__About this exercise__
Take the lines below beginning at the line that has "Given: Click the" and stopping after the line that has "Click the green", and print them exactly as they are, with no other lines.

__Source records__

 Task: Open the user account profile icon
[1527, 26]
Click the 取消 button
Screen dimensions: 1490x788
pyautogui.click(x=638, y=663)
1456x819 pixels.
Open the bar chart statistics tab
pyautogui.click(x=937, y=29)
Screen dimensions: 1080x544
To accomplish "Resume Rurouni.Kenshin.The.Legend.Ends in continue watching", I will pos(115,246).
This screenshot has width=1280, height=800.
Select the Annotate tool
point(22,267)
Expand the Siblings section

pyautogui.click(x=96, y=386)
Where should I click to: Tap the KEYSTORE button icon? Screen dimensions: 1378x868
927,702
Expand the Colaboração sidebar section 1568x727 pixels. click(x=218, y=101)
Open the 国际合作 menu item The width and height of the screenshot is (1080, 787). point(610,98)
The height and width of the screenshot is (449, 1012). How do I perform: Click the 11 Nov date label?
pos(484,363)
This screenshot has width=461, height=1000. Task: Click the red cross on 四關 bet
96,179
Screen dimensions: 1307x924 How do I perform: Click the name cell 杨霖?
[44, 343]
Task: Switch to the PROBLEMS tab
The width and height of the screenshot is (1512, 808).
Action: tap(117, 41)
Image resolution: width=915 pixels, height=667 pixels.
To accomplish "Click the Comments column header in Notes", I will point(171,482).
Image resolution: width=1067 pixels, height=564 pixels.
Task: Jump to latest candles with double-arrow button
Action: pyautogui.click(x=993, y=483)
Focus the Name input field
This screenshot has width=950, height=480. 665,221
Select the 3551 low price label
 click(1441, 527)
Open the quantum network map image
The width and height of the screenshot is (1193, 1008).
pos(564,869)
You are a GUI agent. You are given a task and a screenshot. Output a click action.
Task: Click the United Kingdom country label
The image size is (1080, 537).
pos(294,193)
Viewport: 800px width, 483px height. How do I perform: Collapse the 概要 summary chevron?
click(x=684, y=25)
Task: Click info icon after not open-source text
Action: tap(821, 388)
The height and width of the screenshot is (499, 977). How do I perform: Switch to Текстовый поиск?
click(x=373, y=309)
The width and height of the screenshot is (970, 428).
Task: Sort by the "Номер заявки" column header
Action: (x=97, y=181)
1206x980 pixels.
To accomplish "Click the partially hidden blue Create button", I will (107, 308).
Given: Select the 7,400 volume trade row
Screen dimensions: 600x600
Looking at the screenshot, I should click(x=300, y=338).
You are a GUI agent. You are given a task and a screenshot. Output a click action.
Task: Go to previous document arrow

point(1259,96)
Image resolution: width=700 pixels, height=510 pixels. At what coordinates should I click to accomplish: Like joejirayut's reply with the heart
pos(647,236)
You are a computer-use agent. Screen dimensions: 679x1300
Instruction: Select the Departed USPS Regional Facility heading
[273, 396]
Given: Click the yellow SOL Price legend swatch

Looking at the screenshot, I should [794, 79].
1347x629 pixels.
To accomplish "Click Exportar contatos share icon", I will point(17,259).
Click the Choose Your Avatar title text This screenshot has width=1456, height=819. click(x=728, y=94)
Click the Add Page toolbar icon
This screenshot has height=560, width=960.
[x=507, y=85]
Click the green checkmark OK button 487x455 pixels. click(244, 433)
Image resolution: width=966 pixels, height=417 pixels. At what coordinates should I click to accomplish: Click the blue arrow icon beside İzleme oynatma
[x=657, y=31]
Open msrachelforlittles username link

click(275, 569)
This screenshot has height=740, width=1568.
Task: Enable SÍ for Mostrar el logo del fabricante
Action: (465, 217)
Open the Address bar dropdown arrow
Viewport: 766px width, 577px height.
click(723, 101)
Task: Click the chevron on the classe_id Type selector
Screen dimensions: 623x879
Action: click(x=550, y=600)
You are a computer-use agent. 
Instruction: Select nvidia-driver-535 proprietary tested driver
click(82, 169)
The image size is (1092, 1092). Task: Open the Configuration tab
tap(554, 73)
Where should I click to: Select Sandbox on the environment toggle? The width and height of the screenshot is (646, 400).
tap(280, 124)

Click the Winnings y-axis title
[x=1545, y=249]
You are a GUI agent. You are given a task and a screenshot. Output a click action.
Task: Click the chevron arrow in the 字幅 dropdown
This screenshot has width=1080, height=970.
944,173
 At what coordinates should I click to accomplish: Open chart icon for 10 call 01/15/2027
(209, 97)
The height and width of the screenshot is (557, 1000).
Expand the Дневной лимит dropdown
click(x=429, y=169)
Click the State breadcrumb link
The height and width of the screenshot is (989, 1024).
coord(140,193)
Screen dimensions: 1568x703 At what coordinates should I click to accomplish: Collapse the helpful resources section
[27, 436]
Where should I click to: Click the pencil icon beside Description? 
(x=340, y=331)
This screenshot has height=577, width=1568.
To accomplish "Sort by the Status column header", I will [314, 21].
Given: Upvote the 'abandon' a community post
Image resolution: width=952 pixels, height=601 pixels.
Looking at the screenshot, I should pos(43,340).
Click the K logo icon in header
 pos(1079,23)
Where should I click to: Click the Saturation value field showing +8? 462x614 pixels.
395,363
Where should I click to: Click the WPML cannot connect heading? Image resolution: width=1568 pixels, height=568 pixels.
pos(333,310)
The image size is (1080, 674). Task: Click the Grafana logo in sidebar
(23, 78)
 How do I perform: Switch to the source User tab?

__Exercise solution__
Given: Click the yellow SOL Price legend swatch

Looking at the screenshot, I should [794, 79].
1347x629 pixels.
To accomplish "Click Exportar contatos share icon", I will point(17,259).
Click the Choose Your Avatar title text This screenshot has width=1456, height=819. click(x=728, y=94)
Click the Add Page toolbar icon
This screenshot has height=560, width=960.
[x=507, y=85]
Click the green checkmark OK button 487x455 pixels. click(244, 433)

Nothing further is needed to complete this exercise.